Easily accessed from nearby urban neighborhoods and visible from Highway 4, the ranch’s highest peak rises 800 feet, some 300 feet higher than Mt. Wanda. Here are sweeping panoramic views of the Carquinez Strait and Bay Delta region to the north, Mount Diablo and the distant Sierra Nevada to the east, the rolling hills of Briones Regional Park to the south, and San Francisco Bay to the west. The land’s varied terrain includes hilly grasslands, forested valleys of oak-bay woodlands, scrub plant communities and riparian areas. Few places better exemplify the rolling hills and nestled valleys of the East Bay.
The property provides rich habitat for a variety of native, rare and special-status species. The land is designated critical habitat for the Alameda whipsnake, a federally threatened species. Stock ponds on the ranch support another threatened species: the California red-legged frog. An intact corridor along Franklin Ridge better supports predators such as mountain lions, American badgers, and gray foxes. Patrolling overhead are golden eagles, white-tailed kites and various species of hawks.
As part of the Alhambra Creek Watershed, Almond Ranch protects the quality of water and stability of the ecosystem. The headwaters of Strentzel Creek are situated here. This seasonal stream meanders on—and off—the property, winding its way onto West Hills Farm and Mount Wanda before flowing into Alhambra Creek. Named after Dr. John Strentzel, John Muir’s father-in-law, the waterway — along with stock ponds, seeps and springs — nourishes plants, trees and animals. Muir himself owned nearby lands, and there is no doubt that he enjoyed a few of his famous 40-mile saunters on top of its hills and into its forested dales.
Jake Schweitzer, Senior Ecologist for Vollmar Natural Lands Consulting, knows the ridge well and will be conducting a detailed resource assessment when plants are blooming and animals are active. “We will have cameras to capture charismatic megafauna,” he says. “Mountain lions, bobcats, foxes, badgers and coyotes are vital to a balanced ecosystem.”
“A year ago we completed the successful Campaign to Save Carr Ranch with the support of thousands of families.” says Eukel. “Almond Ranch will be just as important to people across the region. The true value of Almond Ranch to the East Bay’s integrated system of trails, parks, and preserved public lands is immeasurable. We’re optimistic about reaching the $4 million goal, but obviously, we need every single donation, small and large!”

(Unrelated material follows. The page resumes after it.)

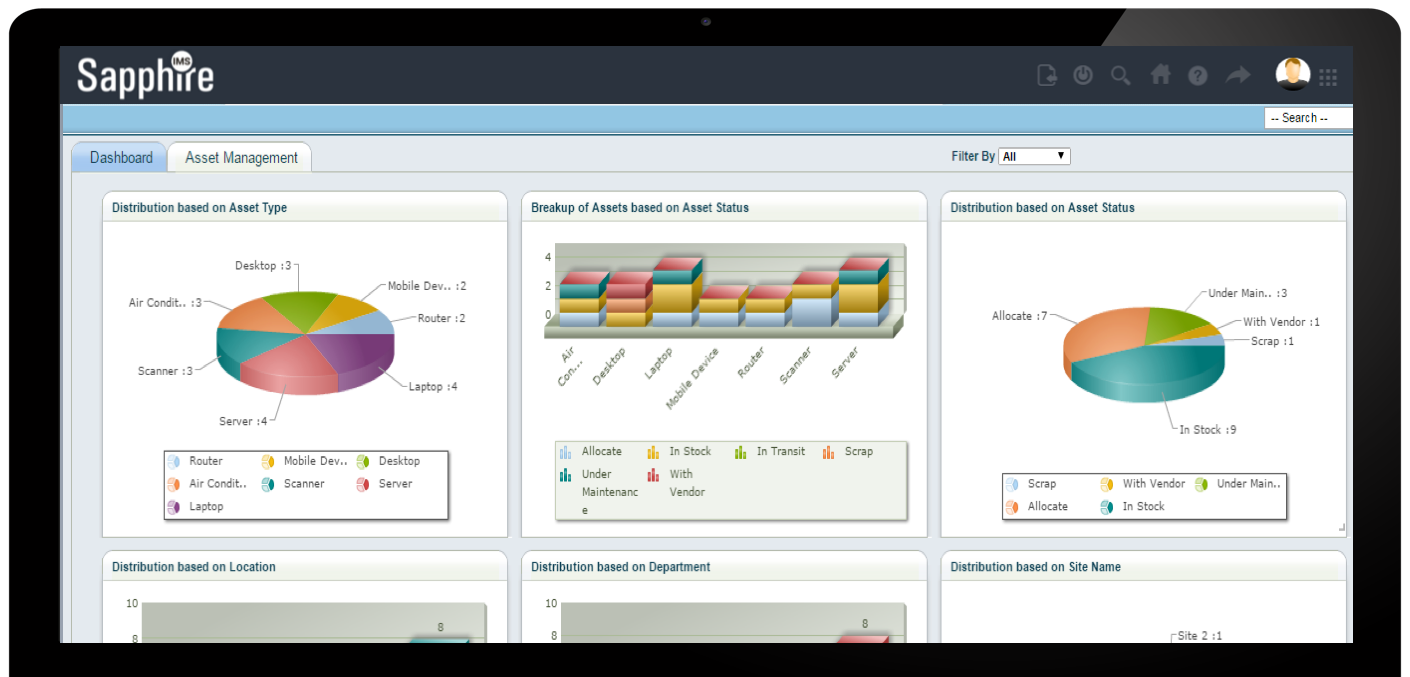Click the forward arrow share icon
This screenshot has height=677, width=1410.
click(x=1238, y=75)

About John Muir Land Trust
John Muir Land Trust ( JMLT) protects and cares for open space, ranches, farms, parkland and shoreline in Contra Costa and Alameda Counties. In a generation, John Muir Land Trust has become one of the leading forces for conservation in northern California. With 3,200 acres protected, many beautiful places in the East Bay are permanently preserved for recreation, wildlife habitat and spectacular scenic views. JMLT believes that the vitality of our open spaces is essential to the health of our earth, air, water, native plants and animals — and all of us.